Resources for volatile markets

Turbulent market conditions can make anyone worried about their portfolio, and Schwab offers several perspectives that provide ideas to keep in mind at such times:

Market Volatility: What to Do During Turbulence
Bear Market: Now What?
Market Volatility in Retirement: Are You Prepared? 
Navigating the Markets: Tariffs and Trade

The week ahead

Check out the Investors' Calendar for a summary of the top economic events and earnings reports on tap this week.

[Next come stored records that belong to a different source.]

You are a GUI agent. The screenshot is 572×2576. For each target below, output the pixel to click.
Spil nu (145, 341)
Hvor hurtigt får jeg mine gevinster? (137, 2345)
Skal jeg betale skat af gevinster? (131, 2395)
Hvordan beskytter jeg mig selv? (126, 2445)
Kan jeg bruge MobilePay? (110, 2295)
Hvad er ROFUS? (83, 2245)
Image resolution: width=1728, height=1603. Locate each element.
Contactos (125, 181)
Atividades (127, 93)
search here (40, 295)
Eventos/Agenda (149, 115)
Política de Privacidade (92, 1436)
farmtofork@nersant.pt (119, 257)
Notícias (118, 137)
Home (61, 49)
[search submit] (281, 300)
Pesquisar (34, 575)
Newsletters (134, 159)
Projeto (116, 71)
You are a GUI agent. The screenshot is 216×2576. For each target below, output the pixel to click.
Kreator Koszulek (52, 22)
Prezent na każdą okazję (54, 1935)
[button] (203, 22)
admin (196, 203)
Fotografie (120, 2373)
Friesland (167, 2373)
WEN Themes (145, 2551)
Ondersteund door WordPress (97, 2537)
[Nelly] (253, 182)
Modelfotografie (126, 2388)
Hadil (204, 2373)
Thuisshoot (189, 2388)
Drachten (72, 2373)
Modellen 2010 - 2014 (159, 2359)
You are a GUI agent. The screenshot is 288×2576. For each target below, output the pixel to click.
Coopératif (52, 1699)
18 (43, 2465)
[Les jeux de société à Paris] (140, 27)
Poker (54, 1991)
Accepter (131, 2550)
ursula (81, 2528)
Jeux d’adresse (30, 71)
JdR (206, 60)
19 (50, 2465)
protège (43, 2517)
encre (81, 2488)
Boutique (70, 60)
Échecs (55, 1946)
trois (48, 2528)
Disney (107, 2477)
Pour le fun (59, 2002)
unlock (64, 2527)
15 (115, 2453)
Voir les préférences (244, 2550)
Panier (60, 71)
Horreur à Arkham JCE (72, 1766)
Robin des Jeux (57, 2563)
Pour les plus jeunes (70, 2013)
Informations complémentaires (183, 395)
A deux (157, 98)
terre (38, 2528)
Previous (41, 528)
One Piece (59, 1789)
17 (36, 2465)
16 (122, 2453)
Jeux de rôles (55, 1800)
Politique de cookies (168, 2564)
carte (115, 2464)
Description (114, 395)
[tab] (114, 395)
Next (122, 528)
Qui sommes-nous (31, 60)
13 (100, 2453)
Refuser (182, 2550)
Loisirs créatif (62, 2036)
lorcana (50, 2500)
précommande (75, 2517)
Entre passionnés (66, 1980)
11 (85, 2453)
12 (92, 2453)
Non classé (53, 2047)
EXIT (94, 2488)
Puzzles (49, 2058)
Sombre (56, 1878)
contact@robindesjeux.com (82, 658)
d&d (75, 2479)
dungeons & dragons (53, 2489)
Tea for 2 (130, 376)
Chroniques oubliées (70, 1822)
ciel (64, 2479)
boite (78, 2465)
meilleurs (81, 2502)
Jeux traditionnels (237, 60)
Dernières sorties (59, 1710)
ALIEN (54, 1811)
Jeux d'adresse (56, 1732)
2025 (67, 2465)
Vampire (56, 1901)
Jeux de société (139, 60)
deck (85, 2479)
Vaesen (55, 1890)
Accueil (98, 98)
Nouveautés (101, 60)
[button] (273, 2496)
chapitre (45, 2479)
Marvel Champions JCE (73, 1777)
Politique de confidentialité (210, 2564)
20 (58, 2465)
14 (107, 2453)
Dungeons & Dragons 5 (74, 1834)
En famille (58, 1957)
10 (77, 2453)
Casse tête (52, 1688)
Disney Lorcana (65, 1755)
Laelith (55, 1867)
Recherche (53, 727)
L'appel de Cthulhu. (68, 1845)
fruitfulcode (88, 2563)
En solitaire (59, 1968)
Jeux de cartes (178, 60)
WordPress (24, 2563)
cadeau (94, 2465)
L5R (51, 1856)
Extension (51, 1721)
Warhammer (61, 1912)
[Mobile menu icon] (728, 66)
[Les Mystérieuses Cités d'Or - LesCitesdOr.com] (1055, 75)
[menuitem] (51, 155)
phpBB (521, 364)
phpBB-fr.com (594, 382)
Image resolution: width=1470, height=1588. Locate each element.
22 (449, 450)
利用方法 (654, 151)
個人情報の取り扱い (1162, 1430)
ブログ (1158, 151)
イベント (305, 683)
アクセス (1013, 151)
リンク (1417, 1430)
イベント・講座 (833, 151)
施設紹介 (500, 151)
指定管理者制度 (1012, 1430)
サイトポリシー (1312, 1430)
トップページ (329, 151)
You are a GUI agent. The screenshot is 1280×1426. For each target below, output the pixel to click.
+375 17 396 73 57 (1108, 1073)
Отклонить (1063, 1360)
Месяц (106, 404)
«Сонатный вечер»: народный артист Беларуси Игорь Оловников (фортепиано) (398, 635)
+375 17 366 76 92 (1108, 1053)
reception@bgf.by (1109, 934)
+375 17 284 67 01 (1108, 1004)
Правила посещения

April 22: Expected earnings from 3M (MMM), Halliburton (HAL), Tesla (TSLA), Kimberly-Clark (KMB), Lockheed Martin (LMT), Northrop Grumman (NOC), and Verizon (VZ).
April 23: March new home sales and expected earnings from Boeing (BA), AT&T (T), Philip Morris (PM), IBM (IBM), and Texas Instruments (TXN).
April 24: March durable goods, March existing home sales, and expected earnings from American Airlines (AAL), PepsiCo (PEP), Merck (MRK), and Intel (INTC).
April 25: University of Michigan April Consumer Sentiment—final.
April 28: U.S. Treasury refinancing estimates and expected earnings from Waste Management (WM).